Aunt Julia and the Scriptwriter - Mario Vargas Llosa [206]
“To tell the truth, Pedrito doesn’t need much to eat on,” Pascual said. And he explained. “They live in a back alley in Santo Cristo. He’s really come down in the world, hasn’t he? My colleague, Dr. Rebagliati here, doesn’t believe me that he was somebody in the days when he wrote soap operas, when they mobbed him for autographs.”
We left the room. In the garage next door the young girl working on the account books, the reporters, and the kid bundling up return copies had all gone home. They had turned out the light and the jumble of office furniture and the disorder now had a certain eerie air about it. As we went out into the street, Dr. Rebagliati closed the door and locked it. Walking abreast, the four of us headed toward the Avenida Arica in search of a taxi. To make conversation, I asked why Pedro Camacho was just a messenger and not a reporter.
“Because he doesn’t know how to write,” Dr. Rebagliati answered predictably. “He’s pretentious, he uses words that nobody understands, the negation of journalism. That’s why I keep him on to make the rounds of the police stations. I don’t need him, but he entertains me, he’s my buffoon, and what’s more, he costs less than an office boy.” He laughed obscenely and asked: “Well now, to put it bluntly, am I or am I not invited to that lunch of yours?”
“Of course you are, that goes without saying,” Big Pablito answered. “You and Don Mario are the guests of honor.”
“Pedro Camacho’s a guy with all sorts of weird ideas,” Pascual said, returning to the subject as we were heading for the Jirón Paruro in the taxi. “He refuses to take a bus, for instance. He goes everywhere on foot; he says it’s quicker. The very thought of how far he walks every day makes me tired; just making the rounds of the police stations in the middle of town takes him a good many miles. You saw the state his shoes were in, didn’t you?”
“He’s a fucking skinflint, that’s what,” Dr. Rebagliati said disgustedly.
“I don’t think he’s a tightwad,” Big Pablito defended him. “He’s just a wee bit touched in the head, and on top of it, a guy whose luck has run out.”
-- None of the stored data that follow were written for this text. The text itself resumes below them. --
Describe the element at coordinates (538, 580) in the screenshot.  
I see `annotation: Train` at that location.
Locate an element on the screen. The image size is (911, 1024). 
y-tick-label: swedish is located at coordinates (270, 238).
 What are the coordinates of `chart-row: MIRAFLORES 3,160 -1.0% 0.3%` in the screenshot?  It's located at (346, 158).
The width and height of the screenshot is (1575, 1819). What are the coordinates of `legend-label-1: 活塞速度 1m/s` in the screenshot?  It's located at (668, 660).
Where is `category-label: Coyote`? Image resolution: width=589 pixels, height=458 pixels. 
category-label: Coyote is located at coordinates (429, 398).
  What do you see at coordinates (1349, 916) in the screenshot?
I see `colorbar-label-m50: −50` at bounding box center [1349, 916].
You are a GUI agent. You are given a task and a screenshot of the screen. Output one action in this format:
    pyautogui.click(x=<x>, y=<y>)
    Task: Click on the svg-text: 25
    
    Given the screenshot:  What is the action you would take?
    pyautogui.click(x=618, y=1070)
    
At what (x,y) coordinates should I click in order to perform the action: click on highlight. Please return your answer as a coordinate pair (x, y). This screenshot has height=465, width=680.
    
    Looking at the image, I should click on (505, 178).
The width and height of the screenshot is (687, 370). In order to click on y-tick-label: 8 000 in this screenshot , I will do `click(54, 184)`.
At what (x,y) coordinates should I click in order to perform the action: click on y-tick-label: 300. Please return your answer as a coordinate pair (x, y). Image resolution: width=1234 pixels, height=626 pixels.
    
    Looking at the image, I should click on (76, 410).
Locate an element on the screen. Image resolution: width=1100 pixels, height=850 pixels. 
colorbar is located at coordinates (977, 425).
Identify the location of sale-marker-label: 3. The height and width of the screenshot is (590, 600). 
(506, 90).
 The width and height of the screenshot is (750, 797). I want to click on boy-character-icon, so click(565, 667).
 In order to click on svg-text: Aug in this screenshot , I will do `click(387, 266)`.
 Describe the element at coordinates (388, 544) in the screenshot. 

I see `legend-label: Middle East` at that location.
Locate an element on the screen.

The lunch went on and on for hours, a succession of Peruvian dishes, multicolored and burning hot, washed down with cold beer, and there was a little of everything at it, risqué stories, anecdotes from bygone days, all sorts of gossip about one person or another, a pinch of politics, and I was obliged to try to satisfy, once again, the editor’s tireless curiosity regarding the women of Europe. There was even the threat of a fistfight at one point when Dr. Remagliati, drunk now, began to go too far with Big Pablito’s wife, a brunette of around forty who was still very attractive. But by straining my ingenuity, I contrived to keep the three of them from saying another word about Pedro Camacho all during that endless afternoon.
By the time I arrived at Aunt Olga’s and Uncle Lucho’s (who had gone from being my wife’s sister and brother-in-law to being my parents-in-law), night was falling. My head ached and I felt depressed. Cousin Patricia received me with a distinctly unfriendly look on her face. She told me that with all my alibis about gathering documentation for my novels I might well have been able to pull all kinds of fast ones on Aunt Julia and make her play dumb, not daring to say a word to me so people wouldn’t think she was committing a crime of lèse-culture. But as far as she, Patricia, was concerned, she couldn’t care less whether she committed crimes of lèse-culture, and therefore the next time I left the house at eight in the morning on the pretext that I was going to the Biblioteca Nacional to read the speeches of General Manuel Apolinario Odría and came back at eight in the evening with bloodshot eyes and reeking of beer, and no doubt with lipstick stains on my handkerchief, she’d scratch my eyes out or break a plate over my head. My cousin Patricia is a girl with lots of spirit, quite capable of doing precisely what she’s promised.